EXERCISES
A. Copy the QuartzNet conversion guide word for word, everything from "quartznet.encoder.export('encoder_qn.onnx')" down to "a combined decoder(encoder(x))".
B. In the QuartzNet conversion guide, what does B represent in the input shape?

TEXT EXTRACT
Convert PyTorch* QuartzNet Model¶
NeMo project provides the QuartzNet model.
Download the Pre-Trained QuartzNet Model¶
To download the pre-trained model, refer to the NeMo Speech Models Catalog. Here are the instructions on how to obtain QuartzNet in ONNX* format.
Install the NeMo toolkit using the instructions.
Run the following code:
import nemo
import nemo.collections.asr as nemo_asr
quartznet = nemo_asr.models.EncDecCTCModel.from_pretrained(model_name="QuartzNet15x5Base-En")
# Export QuartzNet model to ONNX\* format
quartznet.decoder.export('decoder_qn.onnx')
quartznet.encoder.export('encoder_qn.onnx')
quartznet.export('qn.onnx')
This code produces 3 ONNX* model files: encoder_qn.onnx
, decoder_qn.onnx
, qn.onnx
. They are decoder
, encoder
and a combined decoder(encoder(x))
models, respectively.
Convert ONNX* QuartzNet model to IR¶
If using a combined model:
mo --input_model <MODEL_DIR>/qt.onnx --input_shape [B,64,X]
If using separate models:
mo --input_model <MODEL_DIR>/encoder_qt.onnx --input_shape [B,64,X]
mo --input_model <MODEL_DIR>/decoder_qt.onnx --input_shape [B,1024,Y]
Where shape is determined by the audio file Mel-Spectrogram length: B - batch dimension, X - dimension based on the input length, Y - determined by encoder output, usually X / 2
.

INFORMATION PROVIDED
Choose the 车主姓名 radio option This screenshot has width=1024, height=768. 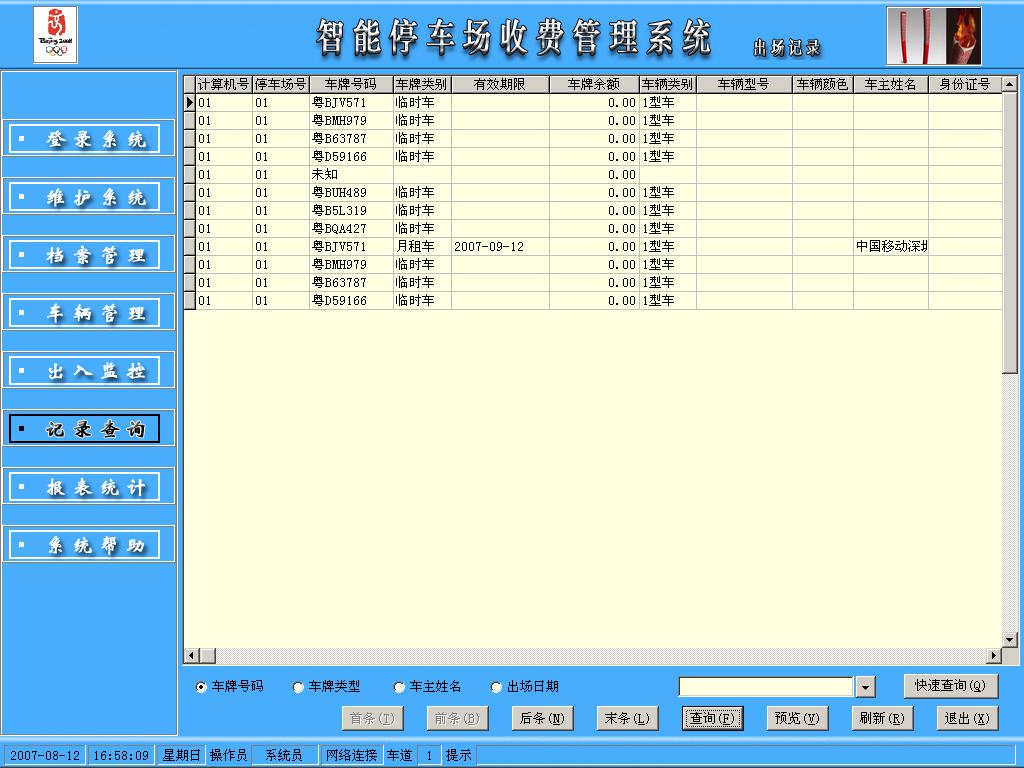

ANSWERS
A.
quartznet.encoder.export('encoder_qn.onnx')
quartznet.export('qn.onnx')
This code produces 3 ONNX* model files: encoder_qn.onnx
, decoder_qn.onnx
, qn.onnx
. They are decoder
, encoder
and a combined decoder(encoder(x))

B. B is the batch dimension.